Short task -
Recast the entries below as a numbered list with one item per line, and omit any blank lines.

Dataset excerpt -
* start *
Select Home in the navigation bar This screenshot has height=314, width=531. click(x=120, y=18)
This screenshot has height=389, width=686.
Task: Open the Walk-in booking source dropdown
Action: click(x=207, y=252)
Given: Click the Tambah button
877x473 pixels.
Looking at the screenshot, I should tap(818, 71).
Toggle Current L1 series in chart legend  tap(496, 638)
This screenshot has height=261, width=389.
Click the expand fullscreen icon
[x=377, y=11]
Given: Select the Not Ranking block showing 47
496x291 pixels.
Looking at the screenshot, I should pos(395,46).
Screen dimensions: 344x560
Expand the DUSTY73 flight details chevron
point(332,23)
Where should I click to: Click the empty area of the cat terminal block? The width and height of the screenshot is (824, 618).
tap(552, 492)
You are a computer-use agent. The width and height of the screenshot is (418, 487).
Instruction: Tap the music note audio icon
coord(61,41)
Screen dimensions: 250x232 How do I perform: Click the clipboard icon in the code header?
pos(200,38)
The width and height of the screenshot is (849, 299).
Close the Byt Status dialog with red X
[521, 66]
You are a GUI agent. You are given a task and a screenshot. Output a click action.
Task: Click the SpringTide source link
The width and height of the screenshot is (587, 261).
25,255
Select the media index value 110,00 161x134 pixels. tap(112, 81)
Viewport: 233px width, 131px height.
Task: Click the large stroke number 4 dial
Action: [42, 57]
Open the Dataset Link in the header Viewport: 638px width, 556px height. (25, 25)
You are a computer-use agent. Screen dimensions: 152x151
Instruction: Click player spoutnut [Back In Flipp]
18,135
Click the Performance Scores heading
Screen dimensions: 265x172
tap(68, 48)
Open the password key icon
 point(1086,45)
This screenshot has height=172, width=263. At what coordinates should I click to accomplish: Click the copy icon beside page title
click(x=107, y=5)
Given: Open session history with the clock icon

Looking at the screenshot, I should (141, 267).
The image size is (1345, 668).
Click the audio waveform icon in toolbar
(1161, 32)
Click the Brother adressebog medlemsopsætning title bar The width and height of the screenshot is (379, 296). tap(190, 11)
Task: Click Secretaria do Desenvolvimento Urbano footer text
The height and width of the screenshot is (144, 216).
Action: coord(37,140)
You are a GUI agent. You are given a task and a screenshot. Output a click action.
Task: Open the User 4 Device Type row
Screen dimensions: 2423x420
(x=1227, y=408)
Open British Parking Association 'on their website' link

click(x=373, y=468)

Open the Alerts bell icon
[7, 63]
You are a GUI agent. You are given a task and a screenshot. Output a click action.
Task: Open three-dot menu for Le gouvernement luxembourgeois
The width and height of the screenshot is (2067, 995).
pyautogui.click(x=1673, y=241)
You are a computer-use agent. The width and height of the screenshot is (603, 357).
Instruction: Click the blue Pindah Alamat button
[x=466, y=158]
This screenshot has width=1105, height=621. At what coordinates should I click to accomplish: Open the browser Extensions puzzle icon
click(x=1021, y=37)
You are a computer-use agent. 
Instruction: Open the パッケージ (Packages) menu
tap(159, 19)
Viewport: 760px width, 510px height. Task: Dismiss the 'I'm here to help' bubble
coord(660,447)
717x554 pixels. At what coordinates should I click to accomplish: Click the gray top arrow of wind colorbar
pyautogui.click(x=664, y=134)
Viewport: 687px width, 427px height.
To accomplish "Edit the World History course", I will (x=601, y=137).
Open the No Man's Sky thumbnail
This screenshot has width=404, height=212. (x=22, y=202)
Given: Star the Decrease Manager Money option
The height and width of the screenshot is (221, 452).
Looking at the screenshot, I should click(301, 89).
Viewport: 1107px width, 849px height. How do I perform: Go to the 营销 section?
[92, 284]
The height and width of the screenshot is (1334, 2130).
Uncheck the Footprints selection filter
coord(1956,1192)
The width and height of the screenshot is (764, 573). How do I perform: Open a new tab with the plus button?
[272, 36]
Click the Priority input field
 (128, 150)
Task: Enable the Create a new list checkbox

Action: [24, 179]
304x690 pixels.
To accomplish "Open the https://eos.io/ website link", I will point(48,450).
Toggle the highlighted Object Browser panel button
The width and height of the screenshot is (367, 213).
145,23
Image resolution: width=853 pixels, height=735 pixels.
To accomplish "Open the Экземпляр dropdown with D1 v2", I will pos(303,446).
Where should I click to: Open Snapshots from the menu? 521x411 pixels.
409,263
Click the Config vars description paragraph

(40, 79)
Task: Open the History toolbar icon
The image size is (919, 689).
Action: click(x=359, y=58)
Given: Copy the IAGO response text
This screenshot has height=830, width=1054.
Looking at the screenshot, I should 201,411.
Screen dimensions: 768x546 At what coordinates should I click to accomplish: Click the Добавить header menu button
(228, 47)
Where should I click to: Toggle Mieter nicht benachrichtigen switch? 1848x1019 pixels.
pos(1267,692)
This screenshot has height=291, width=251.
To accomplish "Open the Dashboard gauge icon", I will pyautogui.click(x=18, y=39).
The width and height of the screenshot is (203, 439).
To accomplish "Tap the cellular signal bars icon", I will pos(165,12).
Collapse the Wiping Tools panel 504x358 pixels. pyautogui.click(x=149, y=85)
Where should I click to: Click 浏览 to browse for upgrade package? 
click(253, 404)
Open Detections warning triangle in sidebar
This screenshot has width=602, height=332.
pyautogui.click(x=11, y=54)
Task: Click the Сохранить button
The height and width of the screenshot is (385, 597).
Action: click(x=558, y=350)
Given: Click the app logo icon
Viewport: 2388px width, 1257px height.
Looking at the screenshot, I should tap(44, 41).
* end *
Solution for this problem -
1. Select Home in the navigation bar This screenshot has height=314, width=531. click(x=120, y=18)
2. This screenshot has height=389, width=686.
3. Task: Open the Walk-in booking source dropdown
4. Action: click(x=207, y=252)
5. Given: Click the Tambah button
6. 877x473 pixels.
7. Looking at the screenshot, I should tap(818, 71).
8. Toggle Current L1 series in chart legend  tap(496, 638)
9. This screenshot has height=261, width=389.
10. Click the expand fullscreen icon
11. [x=377, y=11]
12. Given: Select the Not Ranking block showing 47
13. 496x291 pixels.
14. Looking at the screenshot, I should pos(395,46).
15. Screen dimensions: 344x560
16. Expand the DUSTY73 flight details chevron
17. point(332,23)
18. Where should I click to: Click the empty area of the cat terminal block? The width and height of the screenshot is (824, 618).
19. tap(552, 492)
20. You are a computer-use agent. The width and height of the screenshot is (418, 487).
21. Instruction: Tap the music note audio icon
22. coord(61,41)
23. Screen dimensions: 250x232 How do I perform: Click the clipboard icon in the code header?
24. pos(200,38)
25. The width and height of the screenshot is (849, 299).
26. Close the Byt Status dialog with red X
27. [521, 66]
28. You are a GUI agent. You are given a task and a screenshot. Output a click action.
29. Task: Click the SpringTide source link
30. The width and height of the screenshot is (587, 261).
31. 25,255
32. Select the media index value 110,00 161x134 pixels. tap(112, 81)
33. Viewport: 233px width, 131px height.
34. Task: Click the large stroke number 4 dial
35. Action: [42, 57]
36. Open the Dataset Link in the header Viewport: 638px width, 556px height. (25, 25)
37. You are a computer-use agent. Screen dimensions: 152x151
38. Instruction: Click player spoutnut [Back In Flipp]
39. 18,135
40. Click the Performance Scores heading
41. Screen dimensions: 265x172
42. tap(68, 48)
43. Open the password key icon
44.  point(1086,45)
45. This screenshot has height=172, width=263. At what coordinates should I click to accomplish: Click the copy icon beside page title
46. click(x=107, y=5)
47. Given: Open session history with the clock icon
48. Looking at the screenshot, I should (141, 267).
49. The image size is (1345, 668).
50. Click the audio waveform icon in toolbar
51. (1161, 32)
52. Click the Brother adressebog medlemsopsætning title bar The width and height of the screenshot is (379, 296). tap(190, 11)
53. Task: Click Secretaria do Desenvolvimento Urbano footer text
54. The height and width of the screenshot is (144, 216).
55. Action: coord(37,140)
56. You are a GUI agent. You are given a task and a screenshot. Output a click action.
57. Task: Open the User 4 Device Type row
58. Screen dimensions: 2423x420
59. (x=1227, y=408)
60. Open British Parking Association 'on their website' link
61. click(x=373, y=468)
62. Open the Alerts bell icon
63. [7, 63]
64. You are a GUI agent. You are given a task and a screenshot. Output a click action.
65. Task: Open three-dot menu for Le gouvernement luxembourgeois
66. The width and height of the screenshot is (2067, 995).
67. pyautogui.click(x=1673, y=241)
68. You are a computer-use agent. The width and height of the screenshot is (603, 357).
69. Instruction: Click the blue Pindah Alamat button
70. [x=466, y=158]
71. This screenshot has width=1105, height=621. At what coordinates should I click to accomplish: Open the browser Extensions puzzle icon
72. click(x=1021, y=37)
73. You are a computer-use agent. 
74. Instruction: Open the パッケージ (Packages) menu
75. tap(159, 19)
76. Viewport: 760px width, 510px height. Task: Dismiss the 'I'm here to help' bubble
77. coord(660,447)
78. 717x554 pixels. At what coordinates should I click to accomplish: Click the gray top arrow of wind colorbar
79. pyautogui.click(x=664, y=134)
80. Viewport: 687px width, 427px height.
81. To accomplish "Edit the World History course", I will (x=601, y=137).
82. Open the No Man's Sky thumbnail
83. This screenshot has width=404, height=212. (x=22, y=202)
84. Given: Star the Decrease Manager Money option
85. The height and width of the screenshot is (221, 452).
86. Looking at the screenshot, I should click(301, 89).
87. Viewport: 1107px width, 849px height. How do I perform: Go to the 营销 section?
88. [92, 284]
89. The height and width of the screenshot is (1334, 2130).
90. Uncheck the Footprints selection filter
91. coord(1956,1192)
92. The width and height of the screenshot is (764, 573). How do I perform: Open a new tab with the plus button?
93. [272, 36]
94. Click the Priority input field
95.  (128, 150)
96. Task: Enable the Create a new list checkbox
97. Action: [24, 179]
98. 304x690 pixels.
99. To accomplish "Open the https://eos.io/ website link", I will point(48,450).
100. Toggle the highlighted Object Browser panel button
101. The width and height of the screenshot is (367, 213).
102. 145,23
103. Image resolution: width=853 pixels, height=735 pixels.
104. To accomplish "Open the Экземпляр dropdown with D1 v2", I will pos(303,446).
105. Where should I click to: Open Snapshots from the menu? 521x411 pixels.
106. 409,263
107. Click the Config vars description paragraph
108. (40, 79)
109. Task: Open the History toolbar icon
110. The image size is (919, 689).
111. Action: click(x=359, y=58)
112. Given: Copy the IAGO response text
113. This screenshot has height=830, width=1054.
114. Looking at the screenshot, I should 201,411.
115. Screen dimensions: 768x546 At what coordinates should I click to accomplish: Click the Добавить header menu button
116. (228, 47)
117. Where should I click to: Toggle Mieter nicht benachrichtigen switch? 1848x1019 pixels.
118. pos(1267,692)
119. This screenshot has height=291, width=251.
120. To accomplish "Open the Dashboard gauge icon", I will pyautogui.click(x=18, y=39).
121. The width and height of the screenshot is (203, 439).
122. To accomplish "Tap the cellular signal bars icon", I will pos(165,12).
123. Collapse the Wiping Tools panel 504x358 pixels. pyautogui.click(x=149, y=85)
124. Where should I click to: Click 浏览 to browse for upgrade package? 
125. click(253, 404)
126. Open Detections warning triangle in sidebar
127. This screenshot has width=602, height=332.
128. pyautogui.click(x=11, y=54)
129. Task: Click the Сохранить button
130. The height and width of the screenshot is (385, 597).
131. Action: click(x=558, y=350)
132. Given: Click the app logo icon
133. Viewport: 2388px width, 1257px height.
134. Looking at the screenshot, I should tap(44, 41).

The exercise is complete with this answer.